Enquanto no Fórum Humanidades 2012 as filas ultrapassavam quatro horas de espera, e as apresentações de cantores célebres como Caetano e Gil davam o tom ao clima exclusivo, na Cúpula dos Povos, sem filas, mais de 35 mil pessoas se reuniram diariamente em uma atmosfera que lembrava hippie. Essas não são, entretanto, as únicas diferenças entre os dois eventos paralelos à Rio+20. Ao mesmo tempo em que os debates no Forte de Copacabana agitavam empresários dispostos a aliar cuidados ambientais com lucro, os mais de um milhão de metros de extensão que abrigaram a Cúpula dos Povos foram palco de um show de diversidade: música, danças, fotos, esculturas, degustação de licor e alimentos orgânicos. Manifestações que tornaram o Aterro do Flamengo um pedacinho do mundo, um espaço para dar voz a quem tinha o que falar.

O passeio de visitantes como o casal Rodrigo Irazoqui e Monique Bittencourt, era, a todo momento, surpreendido com convites como uma roda aberta por um grupo de Hare- Krishina  para cantar e dançar ao som de mantras.

– A cúpula é a oportunidade que os cariocas e os visitantes têm de se manifestarem. Este espaço é para que as pessoas se encontrem porque o debate não pode acabar. Falar de meio ambiente não pode ser só moda de uma semana – contou Rodrigo Irazoqui, que é uruguaio e mora no Rio há 4 anos.

Para além das tendas oficiais, em que uma porção de pão de queijo orgânico custava R$7, as barraquinhas montadas improvisadamente e ambulantes vendiam desde cacau (R$ 5 o copo) a dvd’s piratas (3 por R$ 10). Outro artigo curioso era o cocar de índio, cujo preço variava entre R$ 100 e R$ 300, dependendo do modelo. Em meio a tantas atividades comerciais, o jeito que Marco Antônio Maciel encontrou para se destacar na hora de vender suas esfirras foi desfilar pela Cúpula em cima de um “camelo-alegórico”, acompanhado por uma odalisca.

– Mandei fazer este camelo na Mangueira para me diferenciar.

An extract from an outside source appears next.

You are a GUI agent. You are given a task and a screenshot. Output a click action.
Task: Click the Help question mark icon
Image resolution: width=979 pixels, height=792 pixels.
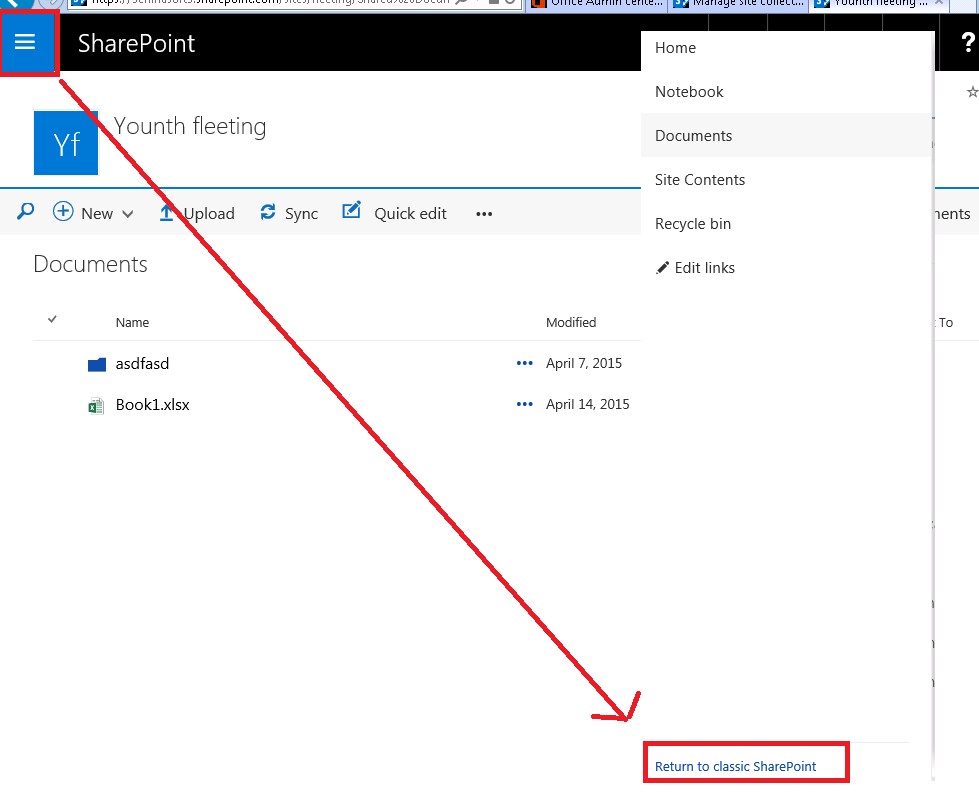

Trabalho na praia do Pepe, na Barra, com ele há 5 anos  e resolvi vir para a cúpula – contou Marco, que estava com uma perna quebrada e mesmo assim subiu na alegoria.

Já no forte de Copacabana, os debatedores, o publico convidado para assistir aos painéis de discussão e a imprensa eram recebidos para um brunch para degustar penne ao sugo, risoto, salada de cenoura e abóbora. Para sobremesa, doces finos, e no coquetel foi servido Prosecco.

Mas as grandes empresas também estavam ligadas na Cúpula dos Povos. A gerente de responsabilidade social da Coca-Cola, Flávia Neves, esteve no Aterro do Flamengo para conseguir recursos que ajudem na agenda ambiental da empresa. 

 – É difícil separar o pessoal do profissional, mas estou aqui como profissional, somos parceiros da Rio+20 e estamos de olho em tudo, buscando nos associar a ONGs e comunidades.